COLUMNA

Llegan los momentos dramáticos

Hace unas semanas me permití señalar que el momento del ajuste en la situación internacional creada tras la guerra de Irak estaba en marcha y conocería momentos dramáticos y muy difíciles de gestionar. De un lado, los vencedores deberían comprender que no podrán administrar solos la posguerra, especialmente EE UU; de otro, los que se opusieron a la guerra deberían considerar que tampoco ganarán mucho si la situación se pudre y la intervención militar anglonorteamericana constituye un completo fracaso. Había, pues, la necesidad de conseguir una solución para terminar con la ocupación militar de los vencedores de la guerra y sustituirla por una operación bajo el mandato de Naciones Unidas que devuelva lo más rápidamente posible el futuro del país a un Gobierno salido de unas elecciones libres.

Se han producido movimientos significativos al respecto, pero también inquietantes signos que indican que la solución del problema iraquí ha dividido completamente a la Administración de EE UU entre quienes desean una solución rápida y los que desean terminar el trabajo iniciado en Irak para remodelar el conjunto de Oriente Próximo. æpermil;stos, los duros que planearon la guerra, cuentan con los movimientos del Gobierno israelí de Ariel Sharon, dispuesto a jugar un papel central en la solución regional. Todo esto se produce en el escenario del inicio de las elecciones norteamericanas.

El tema de fondo no es que el comando militar deje de ser norteamericano. Tampoco que las fuerzas de ocupación tengan que utilizar un casco azul. El problema es mucho más simple y preciso: el representante personal del presidente Bush, embajador Paul Bremer, debe volver a casa o si se queda en Bagdad, trabajar bajo la autoridad del representante personal del secretario general de las Naciones Unidas. Kofi Annan está decidido a no dejarse impresionar y lo ha manifestado claramente. También los países musulmanes o islámicos que han sido requeridos por EE UU han hecho saber que necesitan desembarcar en Irak como tropas bajo el mandato de la ONU y sólo con un calendario previo de ésta.

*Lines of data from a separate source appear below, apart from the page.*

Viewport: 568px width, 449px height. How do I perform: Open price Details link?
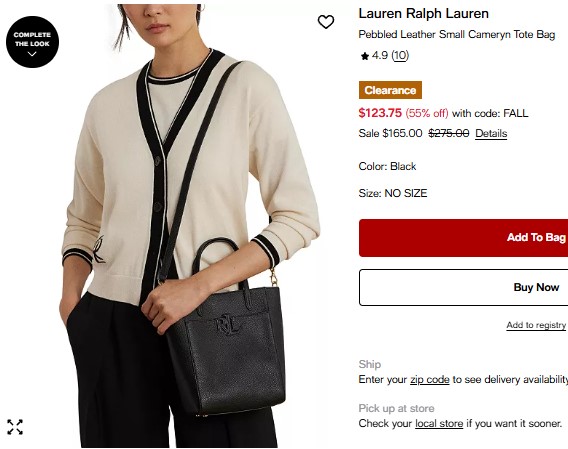pos(491,133)
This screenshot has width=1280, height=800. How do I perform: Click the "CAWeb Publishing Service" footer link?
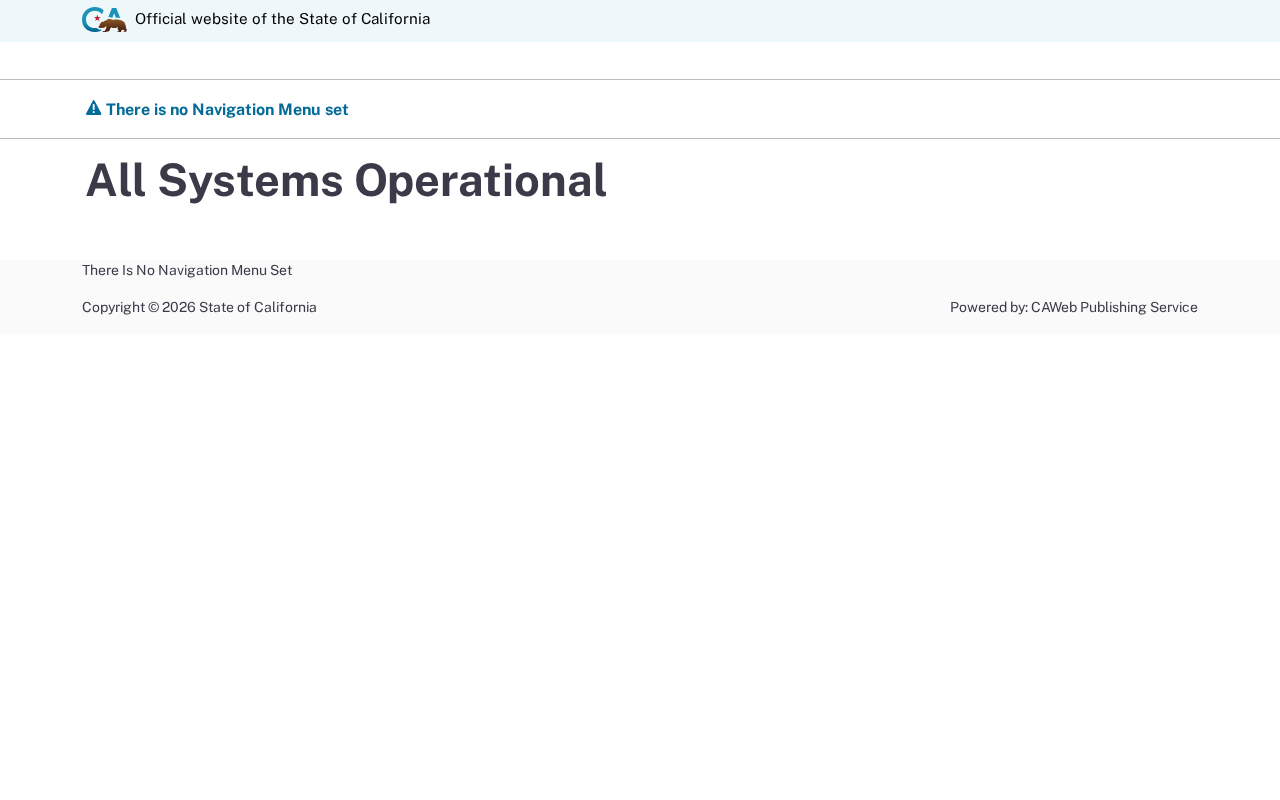click(1114, 307)
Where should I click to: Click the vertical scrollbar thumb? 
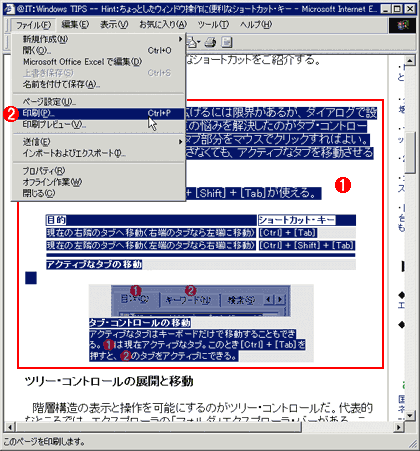tap(410, 153)
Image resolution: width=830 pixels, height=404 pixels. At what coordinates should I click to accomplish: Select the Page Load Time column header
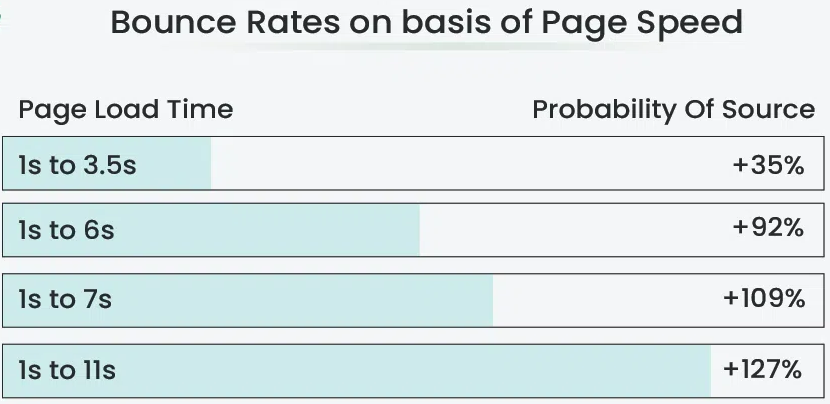tap(126, 110)
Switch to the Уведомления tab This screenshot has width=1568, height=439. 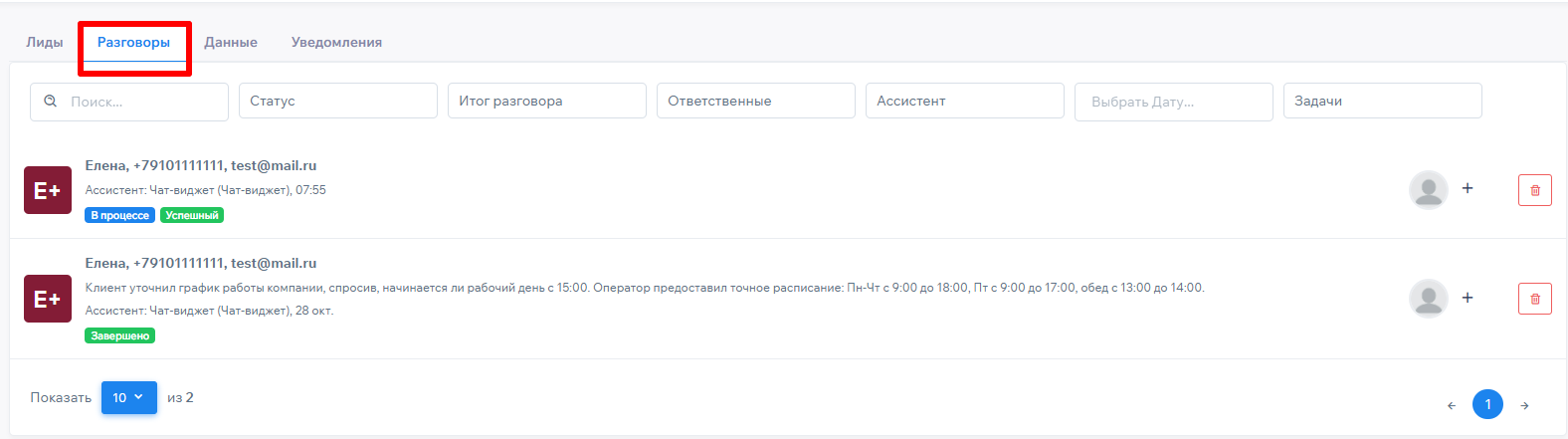point(336,42)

En Washington, el señor Powell parece haber entendido la urgencia de una solución rápida. Lo intenta, pero no lo consigue por la oposición de los duros del Pentágono, quienes han encontrado un aliado previsible para sus tesis: el primer ministro de Israel. El bombardeo de Siria es una indicación del deseo de los dirigentes del Likud de rehacer el conjunto de la región, aparte de informarnos que están dispuestos a todo, es decir, a entrar de lleno en la confrontación con Irán. Es un código de señales dirigido a la propia responsabilidad personal de Bush: es el momento de terminar con la parte islámica del eje del mal y los Estados gamberros de la zona. No es, pues, cuestión de marcharse rápidamente y dejarle el trabajo a la ONU.

Este planteamiento tiene el gran problema del factor tiempo: las elecciones norteamericanas no esperan y la aventura iraquí está ya pesando en el equipo electoral de Bush, que sabe, por familia, lo que significa ganar una guerra y perder unas elecciones. A pesar de los esfuerzos de Sharon para condicionar la vida política de EE UU, no creo que Bush se deje arrastrar por la tentación de remodelar por completo la región como era su idea inicial. Todo indica que las reuniones del gabinete de EE UU no han debido ser muy fáciles, al punto que el propio Bush ha decidido nombrar responsable directa del tema iraquí a Condoleezza Rice para lanzar una campaña de explicación pública justificando la guerra. No será fácil. Pero Bush no quiere perder las elecciones y por eso el ajuste continuará.